如何：variadic包装函数捕获输入函数的异常

Question

I am trying to create a function that I can pass other functions, which will catch any errors, but otherwise simply return the return value of the function. Here's what I've tried:

#include <iostream>
using namespace std;

int fun(int input)
{
    return input;
}

template <typename F, typename...Args>
static auto HandledCall(const F& function, Args...args)
-> decltype(function(...args))
{
    try
    {
        return function(...args);
    }
    catch(...)
    {
        return NULL;
    }
}

int main() {
    std::cout << HandledCall(fun,1) << std::endl; // this should return 1
    std::cout << HandledCall(fun,-1) << std::endl; // this should return 0      
    return 0;
}

I hope the intention is relatively clear; I want HandledCall to be able to receive any kind of function, and return its return value (as long as NULL is implicitly castable to this value in the case of an error).
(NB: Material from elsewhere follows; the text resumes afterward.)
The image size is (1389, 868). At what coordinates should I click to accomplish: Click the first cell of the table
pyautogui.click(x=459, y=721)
However, when I try to compile the above code I get these kinds of errors;

prog.cpp:10:78: error: expected primary-expression before '...' token static auto HandledCall(const F& function, Args...args) -> decltype(function(...args))
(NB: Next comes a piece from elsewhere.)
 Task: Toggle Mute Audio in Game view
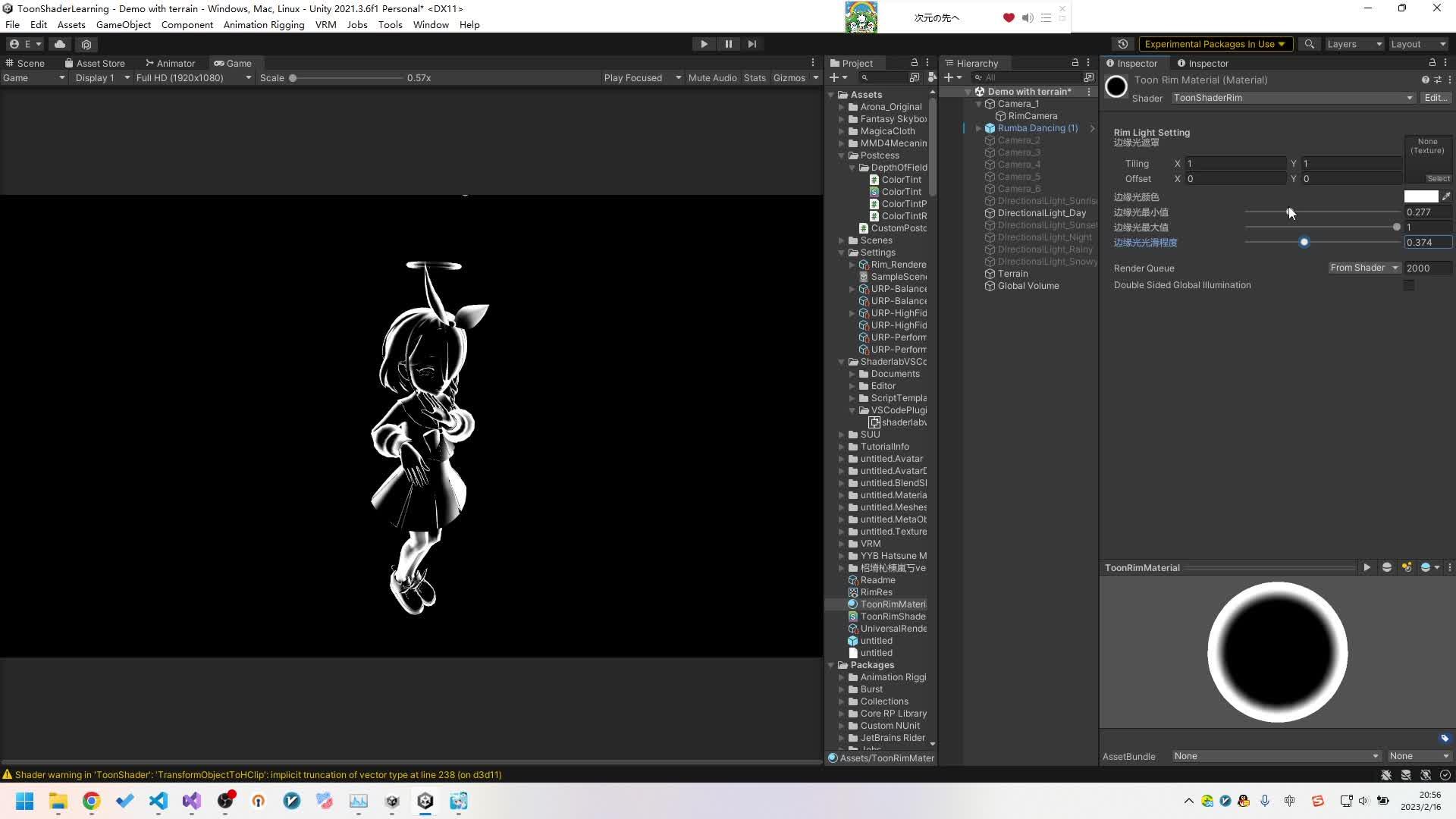(x=712, y=77)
Clearly I'm not doing this variadic templates thing correctly... Any suggestions?

Answer 1

The return type of the function call can be determined using std::result_of .

template<typename F, typename... Args>
typename std::result_of<F(Args...)>::type
    HandledCall(F&& func, Args&&... args)
{
    using result_type = typename std::result_of<F(Args...)>::type;
    try {
        return std::forward<F>(func)(std::forward<Args>(args)...);
    } catch(...) {
        return result_type();
    }
}

Live demo

Answer 2

Something like this?

#include <iostream>
using namespace std;

int fun(int input)
{
    return input;
}

template <typename T> struct ReturnType;

template<class Ret, class... Args>
struct ReturnType<Ret(Args...)> 
{
   typedef Ret type;
};


template <typename F, typename...Args>
static auto HandledCall(const F& function, Args...args) -> typename ReturnType<F>::type
{
    try
    {
        return function(args...);
    }
    catch(...)
    {
        return typename ReturnType<F>::type{0};
    }
}

int main() {
    std::cout << HandledCall(fun,1) << std::endl; // this should return 1
    std::cout << HandledCall(fun,-1) << std::endl; // this should return 0      
    return 0;
}

Update

An improved version of HandledCall (Thanks to Mankarse):

template <typename F, typename...Args>
static auto HandledCall(const F& function, Args&&...args) -> typename ReturnType<F>::type
{
    try
    {
        return function(std::forward<Args>(args)...);
    }
    catch(...)
    {
        return typename ReturnType<F>::type{0};
    }
}

Answer 3

Here is a version based on the solution presented by @Praetorian but which also works for functions with a void return type. The reason the other answers could not handle this case is the explicit instantiation of an object of type void .

template<typename T> 
T default_value(){return {};}

template<>
void default_value<void>(){}

template<typename F, typename... Args>
typename std::result_of<F(Args...)>::type
  HandledCall(F&& func, Args&&... args)
{
  try {
      return std::forward<F>(func)(std::forward<Args>(args)...);
  } catch(...) {
      return default_value<typename std::result_of<F(Args...)>::type>();
  }
}

The reason this works is because the standard allows explicitly returning void values in a function with void return type.